Der Starkoch Jose Andres mobilisiert in der Corona-Krise Köche und Küchenhelfer im ganzen Land und verwandelt trendige Restaurants in Washington zu Essensausgaben für Bedürftige.

Wer zahlen kann, wird gebeten, etwas zu geben. Alle anderen werden umsonst bedient.
Wer zahlen kann, wird gebeten, etwas zu geben. Alle anderen werden umsonst bedient. Foto: AFP

Von LW-Korrespondent Thomas Spang (Washington)

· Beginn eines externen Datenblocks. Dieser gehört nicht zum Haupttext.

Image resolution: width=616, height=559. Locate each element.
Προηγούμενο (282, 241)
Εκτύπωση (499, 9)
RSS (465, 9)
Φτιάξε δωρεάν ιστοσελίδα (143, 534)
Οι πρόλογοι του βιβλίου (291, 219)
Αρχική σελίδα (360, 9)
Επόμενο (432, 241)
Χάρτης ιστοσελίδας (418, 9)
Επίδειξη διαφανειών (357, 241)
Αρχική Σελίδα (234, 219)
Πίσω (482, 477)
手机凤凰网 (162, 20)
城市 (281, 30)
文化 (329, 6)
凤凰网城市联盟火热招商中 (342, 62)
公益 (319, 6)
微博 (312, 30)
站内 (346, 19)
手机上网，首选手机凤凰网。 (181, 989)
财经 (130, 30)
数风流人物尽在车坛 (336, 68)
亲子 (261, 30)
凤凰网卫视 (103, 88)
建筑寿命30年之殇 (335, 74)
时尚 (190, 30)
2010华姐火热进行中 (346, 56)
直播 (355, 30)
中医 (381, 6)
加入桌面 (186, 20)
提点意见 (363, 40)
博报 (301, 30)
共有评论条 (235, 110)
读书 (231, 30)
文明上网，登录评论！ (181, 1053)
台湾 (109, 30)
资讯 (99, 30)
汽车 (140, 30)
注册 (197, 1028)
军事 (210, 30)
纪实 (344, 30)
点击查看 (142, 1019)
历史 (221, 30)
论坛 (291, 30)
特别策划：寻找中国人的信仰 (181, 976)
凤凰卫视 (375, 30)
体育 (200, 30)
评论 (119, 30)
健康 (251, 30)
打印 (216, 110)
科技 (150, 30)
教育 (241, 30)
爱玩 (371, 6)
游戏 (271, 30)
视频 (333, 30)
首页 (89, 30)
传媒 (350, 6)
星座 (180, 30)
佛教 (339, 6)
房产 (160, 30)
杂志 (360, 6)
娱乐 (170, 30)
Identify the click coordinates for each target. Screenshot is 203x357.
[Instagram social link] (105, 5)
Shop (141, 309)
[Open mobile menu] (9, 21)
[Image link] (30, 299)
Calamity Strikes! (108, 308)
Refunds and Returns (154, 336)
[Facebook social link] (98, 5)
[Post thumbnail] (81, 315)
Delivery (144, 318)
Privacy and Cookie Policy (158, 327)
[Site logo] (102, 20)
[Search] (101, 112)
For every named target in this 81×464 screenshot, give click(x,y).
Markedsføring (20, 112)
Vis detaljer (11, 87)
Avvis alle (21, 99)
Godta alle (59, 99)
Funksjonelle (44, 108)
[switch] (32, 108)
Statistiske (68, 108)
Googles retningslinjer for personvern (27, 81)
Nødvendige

Auf dem roten Pflaster markieren helle Streifen den Abstand zwischen den Menschen, die in der E-Street geduldig auf ihr Essen warten. In der Schlange vor dem “Jaleo” stehen viele, die es sich sonst nicht leisten könnten, um Tapas in dem spanischen Trend-Restaurant zu bestellen.

Darunter Obdachlose, Alleinerziehende und ältere Menschen, die sich nicht in den Supermarkt trauen. Wer zahlen kann, wird gebeten, für die Suppe sechs Dollar oder für das Tagesgericht zwölf Dollar zu geben. Alle anderen werden umsonst bedient.

Vor allem Obdachlose, Alleinerziehende und ältere Menschen, die sich nicht in den Supermarkt trauen, nehmen das Angebot von Jose Andres dankbar an und stehen Schlange vor seinem Lokal - natürlich mit dem gebotenen Sicherheitsabstand.
Vor allem Obdachlose, Alleinerziehende und ältere Menschen, die sich nicht in den Supermarkt trauen, nehmen das Angebot von Jose Andres dankbar an und stehen Schlange vor seinem Lokal - natürlich mit dem gebotenen Sicherheitsabstand. Foto: AFP

Das “Jaleo” gehört zu der “ThinkFoodGroup” des spanisch-stämmigen Starkochs Jose Andres, der in der Corona-Krise einmal mehr das Vakuum füllt, das die Verantwortlichen in der Regierung hinterlassen.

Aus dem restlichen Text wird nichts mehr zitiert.